In the lane, after skirting some pleasant woods, which I meant to visit again, but found no opportunity, I was suddenly assaulted by a pair of brown thrashers, half beside themselves after their manner because of my approach to their nest. How close my approach was I cannot say; but it must be confessed that I played upon their fears to the utmost of my ability, wishing to see as many of their neighbors as the disturbance would bring together. Several other thrashers, a catbird, and two house wrens appeared (all these, since “blood is thicker than water,” may have felt some special cousinly solicitude, for aught I know), with a ruby-crowned kinglet and a field sparrow.
In the valley, near a little pond, as I came out into the Meridian road, a solitary vireo was singing, in the very spot where one had been heard six days before. Was it the same bird? I asked myself. And was it settled for the summer? Such an explanation seemed the more likely because I had found no solitary vireo anywhere else about the city, though the species had been common earlier in the season in eastern and southern Florida, where I had seen my last one—at New Smyrna—March 26.

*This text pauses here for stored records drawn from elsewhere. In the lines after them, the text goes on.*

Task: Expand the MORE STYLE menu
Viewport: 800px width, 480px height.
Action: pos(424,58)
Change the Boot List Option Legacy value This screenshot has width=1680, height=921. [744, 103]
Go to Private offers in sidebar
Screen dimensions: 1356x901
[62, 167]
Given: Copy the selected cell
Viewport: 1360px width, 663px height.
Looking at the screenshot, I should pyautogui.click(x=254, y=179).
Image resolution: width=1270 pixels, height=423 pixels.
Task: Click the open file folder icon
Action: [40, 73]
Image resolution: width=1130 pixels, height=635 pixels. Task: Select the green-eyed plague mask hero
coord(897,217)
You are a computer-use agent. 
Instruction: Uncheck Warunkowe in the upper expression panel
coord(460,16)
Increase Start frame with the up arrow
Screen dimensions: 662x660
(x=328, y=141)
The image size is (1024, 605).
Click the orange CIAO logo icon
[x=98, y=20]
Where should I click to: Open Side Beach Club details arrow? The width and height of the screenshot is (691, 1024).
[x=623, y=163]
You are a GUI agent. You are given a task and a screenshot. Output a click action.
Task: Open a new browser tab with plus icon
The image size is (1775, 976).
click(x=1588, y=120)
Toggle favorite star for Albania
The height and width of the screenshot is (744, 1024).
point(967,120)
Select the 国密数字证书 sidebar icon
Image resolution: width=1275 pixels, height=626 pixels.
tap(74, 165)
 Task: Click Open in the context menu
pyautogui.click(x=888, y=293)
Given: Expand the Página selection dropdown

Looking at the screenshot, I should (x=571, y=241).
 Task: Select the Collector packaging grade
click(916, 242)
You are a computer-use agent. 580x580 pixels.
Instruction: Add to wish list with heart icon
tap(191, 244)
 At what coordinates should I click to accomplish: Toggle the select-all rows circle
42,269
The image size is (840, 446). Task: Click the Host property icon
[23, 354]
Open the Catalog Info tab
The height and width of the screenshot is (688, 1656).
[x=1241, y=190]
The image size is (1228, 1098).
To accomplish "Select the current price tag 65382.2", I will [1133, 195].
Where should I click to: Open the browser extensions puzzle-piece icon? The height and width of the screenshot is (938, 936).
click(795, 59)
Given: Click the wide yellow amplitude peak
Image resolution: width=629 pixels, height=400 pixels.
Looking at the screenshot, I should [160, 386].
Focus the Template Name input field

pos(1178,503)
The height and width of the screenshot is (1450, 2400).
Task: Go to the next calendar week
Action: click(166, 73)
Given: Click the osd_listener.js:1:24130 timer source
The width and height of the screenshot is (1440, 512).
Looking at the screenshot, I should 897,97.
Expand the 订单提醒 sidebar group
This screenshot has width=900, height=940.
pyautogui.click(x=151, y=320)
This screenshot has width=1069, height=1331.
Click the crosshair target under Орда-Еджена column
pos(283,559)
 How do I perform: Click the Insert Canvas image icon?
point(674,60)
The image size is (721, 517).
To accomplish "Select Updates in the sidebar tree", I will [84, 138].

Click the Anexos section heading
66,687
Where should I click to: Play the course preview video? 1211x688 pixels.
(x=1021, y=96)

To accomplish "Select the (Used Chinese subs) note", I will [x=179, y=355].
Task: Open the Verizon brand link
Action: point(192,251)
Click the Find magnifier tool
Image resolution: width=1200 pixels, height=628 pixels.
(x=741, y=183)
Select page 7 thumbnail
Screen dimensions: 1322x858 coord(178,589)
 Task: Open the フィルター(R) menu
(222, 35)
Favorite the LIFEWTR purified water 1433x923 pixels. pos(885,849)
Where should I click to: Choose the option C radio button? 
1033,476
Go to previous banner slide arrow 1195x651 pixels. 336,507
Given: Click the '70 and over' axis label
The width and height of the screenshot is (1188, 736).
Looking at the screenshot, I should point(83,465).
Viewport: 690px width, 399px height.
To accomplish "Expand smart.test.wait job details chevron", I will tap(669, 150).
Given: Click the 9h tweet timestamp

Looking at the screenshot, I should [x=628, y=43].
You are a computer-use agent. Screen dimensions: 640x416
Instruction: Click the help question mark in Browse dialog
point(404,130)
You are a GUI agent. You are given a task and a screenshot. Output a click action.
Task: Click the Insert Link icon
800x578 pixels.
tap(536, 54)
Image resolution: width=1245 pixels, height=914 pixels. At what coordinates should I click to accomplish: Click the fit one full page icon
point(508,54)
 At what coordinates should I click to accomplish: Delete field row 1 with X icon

At this same dip in the Meridian road, on a previous visit, I had experienced one of the pleasantest of my Tallahassee sensations. The morning was one of those when every bird is in tune. By the road side I had just passed Carolina wrens, house wrens, a chipper, a field sparrow, two thrashers, an abundance of chewinks, two orchard orioles, several tanagers, a flock of quail, and mocking-birds and cardinals uncounted. In a pine wood near by, a wood pewee, a pine warbler, a yellow-throated warbler, and a pine-wood sparrow were singing—a most peculiarly select and modest chorus. Just at the lowest point in the valley I stopped to listen to a song which I did not recognize, but which, by and by, I settled upon as probably the work of a freakish prairie warbler. At that moment, as if to confirm my conjecture,—which in the retrospect becomes almost ridiculous,—a prairie warbler hopped into sight on an outer twig of the water-oak out of which the music had proceeded. Still something said, “Are you sure?” and I stepped inside the fence. There on the ground were two or three white-crowned sparrows, and in an instant the truth of the case flashed upon me. I remembered the saying of a friend, that the song of the white-crown had reminded him of the vesper sparrow and the black-throated green warbler. That was my bird; and I listened again, though I could no longer be said to feel in doubt. A long time I waited. Again and again the birds sang, and at last I discovered one of them perched at the top of the oak, tossing back his head and warbling —a white-crowned sparrow: the one regular Massachusetts migrant which I had often seen, but had never heard utter a sound.